Hmm, I still struggle a bit with using the ODF/Peak functions correctly in a realtime environment. There are several problems:
- realtime processing yields different results: when I feed the complete signal at once compared to feeding it "streamed" (in chunks of hop_size)
- it seems to me SpectralOnsetProcessor does not save any internal state and therefore calculates the features way too often, making it notably slower
- the closest results I got with looking at how to calculate the onset-detection-function in a way it matches the result when feeding the whole signal at once as close as possible, which resulted in this code:
fs = 2048
hs = 512
odf = SpectralOnsetProcessor('superflux', filterbank=LogFB, num_bands=36, log=np.log10, sample_rate=w.rate, frame_size=fs, hop_size=hs)
peak_sf = OnsetPeakPickingProcessor(fps=w.rate/hs, threshold=0.75, pre_max=0, combine=0.15, online=True, pre_avg=0)
print(peak_sf(odf(signal)).round(3))
o = peak_sf(odf(signal[0:fs]), reset=True)
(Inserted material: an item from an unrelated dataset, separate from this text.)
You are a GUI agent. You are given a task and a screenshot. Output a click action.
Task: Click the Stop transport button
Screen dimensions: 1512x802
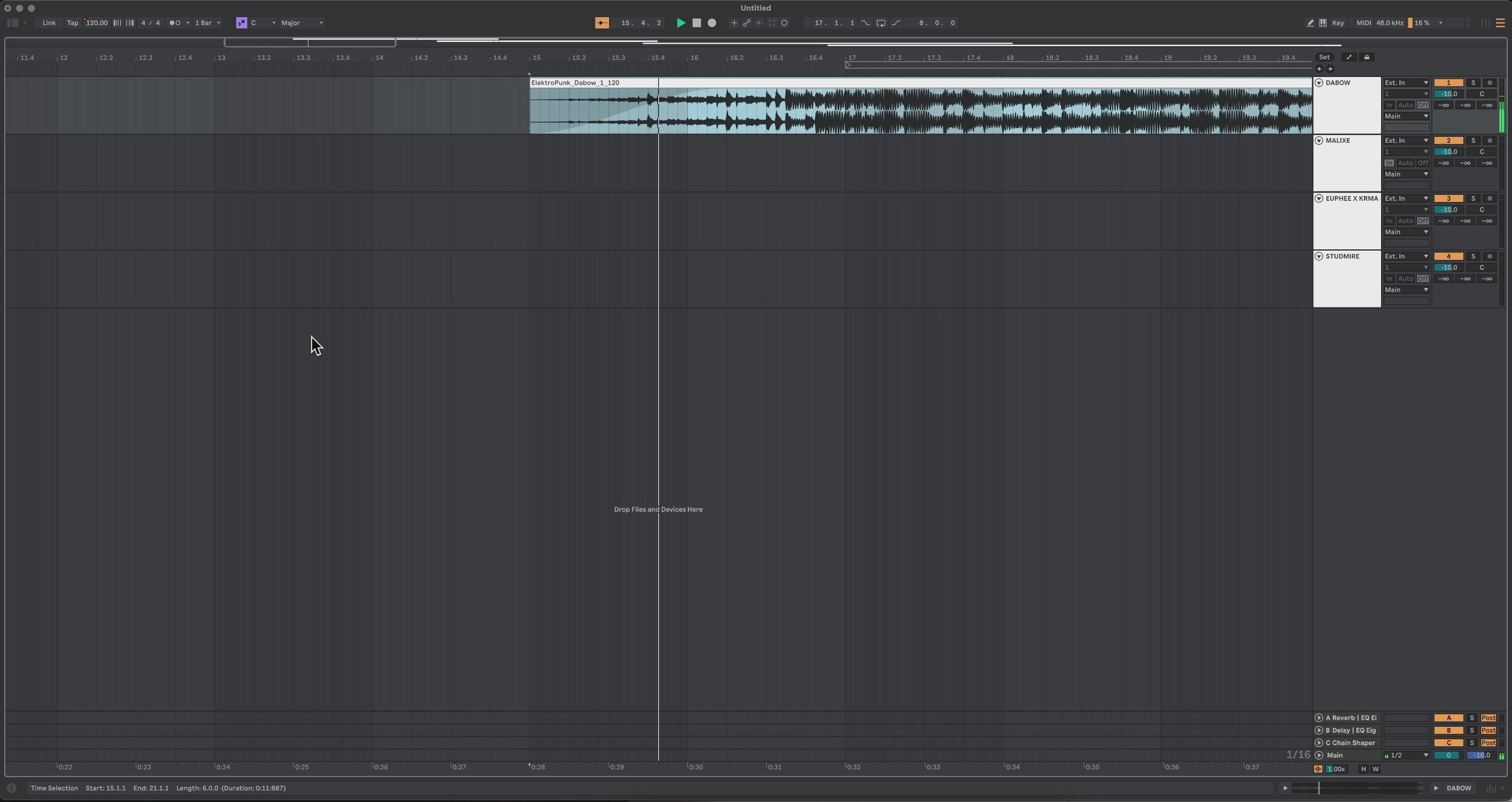(696, 23)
offset = int(fs/hs) + 1 # 5
index = offset - 2 # 3
onsets = []
for i in range(int(signal.shape[0]/512)-5): # 3.24s
st = i*hs/48000
f = odf(signal[i*hs:(i+offset)*hs])[index:index+1]
onsets += peak_sf(f, reset=False).round(3).tolist()
print(onsets)
Output:
[1.739, 2.816, 3.819, 4.875, 5.973, 7.029, 8.096, 9.227, 10.304, 11.552, 12.811, 14.752, 15.403]
[1.781, 2.859, 3.861, 4.917, 6.016, 7.072, 8.139, 9.269, 10.347, 11.595, 12.853, 14.795, 15.445]
As you can see the "streamed" version is always ~42ms off
My annotated onsets are between those two but much closer to the first one (maybe 5-10ms later)
So I guess this is O.K. for my use case, but I still wonder whether there is a better way of doing this, so streamed processing matches the "non-streamed" result and without slowing down? It should be possible, right?
Cheers
Silvan Laube